Stored entries
**********
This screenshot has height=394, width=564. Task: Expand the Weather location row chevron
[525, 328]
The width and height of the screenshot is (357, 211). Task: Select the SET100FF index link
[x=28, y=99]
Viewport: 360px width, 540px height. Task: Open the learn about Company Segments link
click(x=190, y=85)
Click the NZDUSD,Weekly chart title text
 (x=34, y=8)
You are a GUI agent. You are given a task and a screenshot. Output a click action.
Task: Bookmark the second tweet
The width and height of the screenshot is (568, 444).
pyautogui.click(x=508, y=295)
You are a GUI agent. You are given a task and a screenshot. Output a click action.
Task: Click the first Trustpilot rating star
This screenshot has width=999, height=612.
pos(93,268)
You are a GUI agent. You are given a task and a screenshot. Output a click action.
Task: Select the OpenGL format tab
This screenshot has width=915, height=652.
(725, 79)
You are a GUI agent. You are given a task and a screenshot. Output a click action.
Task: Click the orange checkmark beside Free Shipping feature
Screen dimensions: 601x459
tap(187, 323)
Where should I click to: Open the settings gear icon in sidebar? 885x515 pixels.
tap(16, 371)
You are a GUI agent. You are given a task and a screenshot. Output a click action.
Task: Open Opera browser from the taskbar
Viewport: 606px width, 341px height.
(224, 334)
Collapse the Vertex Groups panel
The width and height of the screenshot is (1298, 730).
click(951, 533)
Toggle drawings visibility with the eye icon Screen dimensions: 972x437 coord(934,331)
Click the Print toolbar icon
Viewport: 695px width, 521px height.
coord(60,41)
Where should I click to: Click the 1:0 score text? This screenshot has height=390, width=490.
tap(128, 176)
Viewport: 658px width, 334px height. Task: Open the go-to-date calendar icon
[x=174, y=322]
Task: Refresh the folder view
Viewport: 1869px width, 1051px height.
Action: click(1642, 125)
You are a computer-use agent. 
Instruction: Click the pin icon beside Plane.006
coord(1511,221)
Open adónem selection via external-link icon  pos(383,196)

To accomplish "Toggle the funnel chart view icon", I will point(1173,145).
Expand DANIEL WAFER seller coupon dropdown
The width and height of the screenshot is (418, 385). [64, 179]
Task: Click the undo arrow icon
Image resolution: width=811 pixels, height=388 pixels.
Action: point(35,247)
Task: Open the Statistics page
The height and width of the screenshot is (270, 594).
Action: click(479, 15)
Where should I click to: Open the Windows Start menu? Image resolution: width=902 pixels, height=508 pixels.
**********
Required task:
Can you output all of the lines above exactly as they appear?

Result of this task:
This screenshot has height=394, width=564. Task: Expand the Weather location row chevron
[525, 328]
The width and height of the screenshot is (357, 211). Task: Select the SET100FF index link
[x=28, y=99]
Viewport: 360px width, 540px height. Task: Open the learn about Company Segments link
click(x=190, y=85)
Click the NZDUSD,Weekly chart title text
 (x=34, y=8)
You are a GUI agent. You are given a task and a screenshot. Output a click action.
Task: Bookmark the second tweet
The width and height of the screenshot is (568, 444).
pyautogui.click(x=508, y=295)
You are a GUI agent. You are given a task and a screenshot. Output a click action.
Task: Click the first Trustpilot rating star
This screenshot has width=999, height=612.
pos(93,268)
You are a GUI agent. You are given a task and a screenshot. Output a click action.
Task: Select the OpenGL format tab
This screenshot has width=915, height=652.
(725, 79)
You are a GUI agent. You are given a task and a screenshot. Output a click action.
Task: Click the orange checkmark beside Free Shipping feature
Screen dimensions: 601x459
tap(187, 323)
Where should I click to: Open the settings gear icon in sidebar? 885x515 pixels.
tap(16, 371)
You are a GUI agent. You are given a task and a screenshot. Output a click action.
Task: Open Opera browser from the taskbar
Viewport: 606px width, 341px height.
(224, 334)
Collapse the Vertex Groups panel
The width and height of the screenshot is (1298, 730).
click(951, 533)
Toggle drawings visibility with the eye icon Screen dimensions: 972x437 coord(934,331)
Click the Print toolbar icon
Viewport: 695px width, 521px height.
coord(60,41)
Where should I click to: Click the 1:0 score text? This screenshot has height=390, width=490.
tap(128, 176)
Viewport: 658px width, 334px height. Task: Open the go-to-date calendar icon
[x=174, y=322]
Task: Refresh the folder view
Viewport: 1869px width, 1051px height.
Action: click(1642, 125)
You are a computer-use agent. 
Instruction: Click the pin icon beside Plane.006
coord(1511,221)
Open adónem selection via external-link icon  pos(383,196)

To accomplish "Toggle the funnel chart view icon", I will point(1173,145).
Expand DANIEL WAFER seller coupon dropdown
The width and height of the screenshot is (418, 385). [64, 179]
Task: Click the undo arrow icon
Image resolution: width=811 pixels, height=388 pixels.
Action: point(35,247)
Task: Open the Statistics page
The height and width of the screenshot is (270, 594).
Action: click(479, 15)
Where should I click to: Open the Windows Start menu? Image resolution: width=902 pixels, height=508 pixels.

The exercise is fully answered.